-- begin Input data --
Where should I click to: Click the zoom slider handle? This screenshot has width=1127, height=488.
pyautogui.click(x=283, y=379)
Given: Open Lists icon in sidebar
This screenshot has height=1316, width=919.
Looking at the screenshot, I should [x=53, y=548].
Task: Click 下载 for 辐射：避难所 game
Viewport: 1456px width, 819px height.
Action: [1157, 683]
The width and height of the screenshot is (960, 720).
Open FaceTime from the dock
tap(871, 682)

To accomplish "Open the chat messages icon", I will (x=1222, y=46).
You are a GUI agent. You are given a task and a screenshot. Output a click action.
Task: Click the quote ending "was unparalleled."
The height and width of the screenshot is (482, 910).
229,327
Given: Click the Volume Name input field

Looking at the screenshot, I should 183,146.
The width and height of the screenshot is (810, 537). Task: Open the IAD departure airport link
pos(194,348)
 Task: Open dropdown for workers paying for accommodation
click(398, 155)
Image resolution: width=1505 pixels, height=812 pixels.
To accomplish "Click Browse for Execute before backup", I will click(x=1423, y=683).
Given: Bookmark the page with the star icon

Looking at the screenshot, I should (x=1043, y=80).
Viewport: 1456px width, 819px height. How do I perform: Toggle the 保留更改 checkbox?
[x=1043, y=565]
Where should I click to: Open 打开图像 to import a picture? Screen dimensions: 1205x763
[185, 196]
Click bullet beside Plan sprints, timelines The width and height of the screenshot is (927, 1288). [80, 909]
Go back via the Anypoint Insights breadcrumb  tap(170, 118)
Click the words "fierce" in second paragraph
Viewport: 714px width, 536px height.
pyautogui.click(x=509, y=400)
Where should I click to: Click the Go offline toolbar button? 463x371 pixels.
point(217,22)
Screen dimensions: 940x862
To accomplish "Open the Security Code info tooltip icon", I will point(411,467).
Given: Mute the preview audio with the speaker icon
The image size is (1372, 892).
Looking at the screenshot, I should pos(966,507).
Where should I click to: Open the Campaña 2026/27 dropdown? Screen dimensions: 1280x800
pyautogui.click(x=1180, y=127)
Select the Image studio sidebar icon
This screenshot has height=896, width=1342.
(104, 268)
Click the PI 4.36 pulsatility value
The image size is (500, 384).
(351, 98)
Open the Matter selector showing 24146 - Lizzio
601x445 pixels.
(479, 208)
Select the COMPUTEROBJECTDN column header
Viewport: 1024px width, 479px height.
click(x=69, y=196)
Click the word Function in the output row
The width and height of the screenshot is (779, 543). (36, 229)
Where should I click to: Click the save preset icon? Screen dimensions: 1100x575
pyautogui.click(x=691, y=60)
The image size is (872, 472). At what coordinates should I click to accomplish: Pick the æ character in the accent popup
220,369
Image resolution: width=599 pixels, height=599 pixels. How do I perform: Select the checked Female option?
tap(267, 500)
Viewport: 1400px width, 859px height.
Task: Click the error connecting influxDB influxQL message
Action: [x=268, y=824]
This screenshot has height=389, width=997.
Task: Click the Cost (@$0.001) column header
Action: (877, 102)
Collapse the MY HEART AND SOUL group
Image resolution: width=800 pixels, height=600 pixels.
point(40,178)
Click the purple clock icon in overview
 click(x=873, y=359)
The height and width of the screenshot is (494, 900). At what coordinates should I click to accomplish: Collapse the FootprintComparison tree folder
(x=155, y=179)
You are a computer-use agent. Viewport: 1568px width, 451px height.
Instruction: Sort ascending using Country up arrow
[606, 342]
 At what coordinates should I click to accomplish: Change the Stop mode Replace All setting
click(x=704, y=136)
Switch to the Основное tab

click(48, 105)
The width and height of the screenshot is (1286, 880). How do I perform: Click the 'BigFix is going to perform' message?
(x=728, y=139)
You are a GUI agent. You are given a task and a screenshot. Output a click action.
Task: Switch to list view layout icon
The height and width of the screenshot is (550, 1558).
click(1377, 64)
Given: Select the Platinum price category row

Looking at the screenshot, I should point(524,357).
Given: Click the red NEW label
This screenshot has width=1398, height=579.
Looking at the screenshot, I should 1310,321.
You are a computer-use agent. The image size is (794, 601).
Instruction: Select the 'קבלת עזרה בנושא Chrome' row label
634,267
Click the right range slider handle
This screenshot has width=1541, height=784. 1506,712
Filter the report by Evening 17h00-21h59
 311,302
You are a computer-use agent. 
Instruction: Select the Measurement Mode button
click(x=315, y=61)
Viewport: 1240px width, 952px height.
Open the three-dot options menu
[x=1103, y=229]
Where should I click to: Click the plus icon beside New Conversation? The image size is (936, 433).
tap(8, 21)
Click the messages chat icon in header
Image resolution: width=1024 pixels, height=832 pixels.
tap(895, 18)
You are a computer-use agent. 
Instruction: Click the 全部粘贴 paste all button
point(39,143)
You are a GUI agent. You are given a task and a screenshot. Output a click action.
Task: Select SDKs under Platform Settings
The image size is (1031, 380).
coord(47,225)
-- end Input data --
Work to do> Copy out every one of the rows above word for word, keeping each line the same as it stands.

Output for this task>
Where should I click to: Click the zoom slider handle? This screenshot has width=1127, height=488.
pyautogui.click(x=283, y=379)
Given: Open Lists icon in sidebar
This screenshot has height=1316, width=919.
Looking at the screenshot, I should [x=53, y=548].
Task: Click 下载 for 辐射：避难所 game
Viewport: 1456px width, 819px height.
Action: [1157, 683]
The width and height of the screenshot is (960, 720).
Open FaceTime from the dock
tap(871, 682)

To accomplish "Open the chat messages icon", I will (x=1222, y=46).
You are a GUI agent. You are given a task and a screenshot. Output a click action.
Task: Click the quote ending "was unparalleled."
The height and width of the screenshot is (482, 910).
229,327
Given: Click the Volume Name input field

Looking at the screenshot, I should 183,146.
The width and height of the screenshot is (810, 537). Task: Open the IAD departure airport link
pos(194,348)
 Task: Open dropdown for workers paying for accommodation
click(398, 155)
Image resolution: width=1505 pixels, height=812 pixels.
To accomplish "Click Browse for Execute before backup", I will click(x=1423, y=683).
Given: Bookmark the page with the star icon

Looking at the screenshot, I should (x=1043, y=80).
Viewport: 1456px width, 819px height. How do I perform: Toggle the 保留更改 checkbox?
[x=1043, y=565]
Where should I click to: Open 打开图像 to import a picture? Screen dimensions: 1205x763
[185, 196]
Click bullet beside Plan sprints, timelines The width and height of the screenshot is (927, 1288). [80, 909]
Go back via the Anypoint Insights breadcrumb  tap(170, 118)
Click the words "fierce" in second paragraph
Viewport: 714px width, 536px height.
pyautogui.click(x=509, y=400)
Where should I click to: Click the Go offline toolbar button? 463x371 pixels.
point(217,22)
Screen dimensions: 940x862
To accomplish "Open the Security Code info tooltip icon", I will point(411,467).
Given: Mute the preview audio with the speaker icon
The image size is (1372, 892).
Looking at the screenshot, I should pos(966,507).
Where should I click to: Open the Campaña 2026/27 dropdown? Screen dimensions: 1280x800
pyautogui.click(x=1180, y=127)
Select the Image studio sidebar icon
This screenshot has height=896, width=1342.
(104, 268)
Click the PI 4.36 pulsatility value
The image size is (500, 384).
(351, 98)
Open the Matter selector showing 24146 - Lizzio
601x445 pixels.
(479, 208)
Select the COMPUTEROBJECTDN column header
Viewport: 1024px width, 479px height.
click(x=69, y=196)
Click the word Function in the output row
The width and height of the screenshot is (779, 543). (36, 229)
Where should I click to: Click the save preset icon? Screen dimensions: 1100x575
pyautogui.click(x=691, y=60)
The image size is (872, 472). At what coordinates should I click to accomplish: Pick the æ character in the accent popup
220,369
Image resolution: width=599 pixels, height=599 pixels. How do I perform: Select the checked Female option?
tap(267, 500)
Viewport: 1400px width, 859px height.
Task: Click the error connecting influxDB influxQL message
Action: [x=268, y=824]
This screenshot has height=389, width=997.
Task: Click the Cost (@$0.001) column header
Action: (877, 102)
Collapse the MY HEART AND SOUL group
Image resolution: width=800 pixels, height=600 pixels.
point(40,178)
Click the purple clock icon in overview
 click(x=873, y=359)
The height and width of the screenshot is (494, 900). At what coordinates should I click to accomplish: Collapse the FootprintComparison tree folder
(x=155, y=179)
You are a computer-use agent. Viewport: 1568px width, 451px height.
Instruction: Sort ascending using Country up arrow
[606, 342]
 At what coordinates should I click to accomplish: Change the Stop mode Replace All setting
click(x=704, y=136)
Switch to the Основное tab

click(48, 105)
The width and height of the screenshot is (1286, 880). How do I perform: Click the 'BigFix is going to perform' message?
(x=728, y=139)
You are a GUI agent. You are given a task and a screenshot. Output a click action.
Task: Switch to list view layout icon
The height and width of the screenshot is (550, 1558).
click(1377, 64)
Given: Select the Platinum price category row

Looking at the screenshot, I should point(524,357).
Given: Click the red NEW label
This screenshot has width=1398, height=579.
Looking at the screenshot, I should 1310,321.
You are a computer-use agent. The image size is (794, 601).
Instruction: Select the 'קבלת עזרה בנושא Chrome' row label
634,267
Click the right range slider handle
This screenshot has width=1541, height=784. 1506,712
Filter the report by Evening 17h00-21h59
 311,302
You are a computer-use agent. 
Instruction: Select the Measurement Mode button
click(x=315, y=61)
Viewport: 1240px width, 952px height.
Open the three-dot options menu
[x=1103, y=229]
Where should I click to: Click the plus icon beside New Conversation? The image size is (936, 433).
tap(8, 21)
Click the messages chat icon in header
Image resolution: width=1024 pixels, height=832 pixels.
tap(895, 18)
You are a computer-use agent. 
Instruction: Click the 全部粘贴 paste all button
point(39,143)
You are a GUI agent. You are given a task and a screenshot. Output a click action.
Task: Select SDKs under Platform Settings
The image size is (1031, 380).
coord(47,225)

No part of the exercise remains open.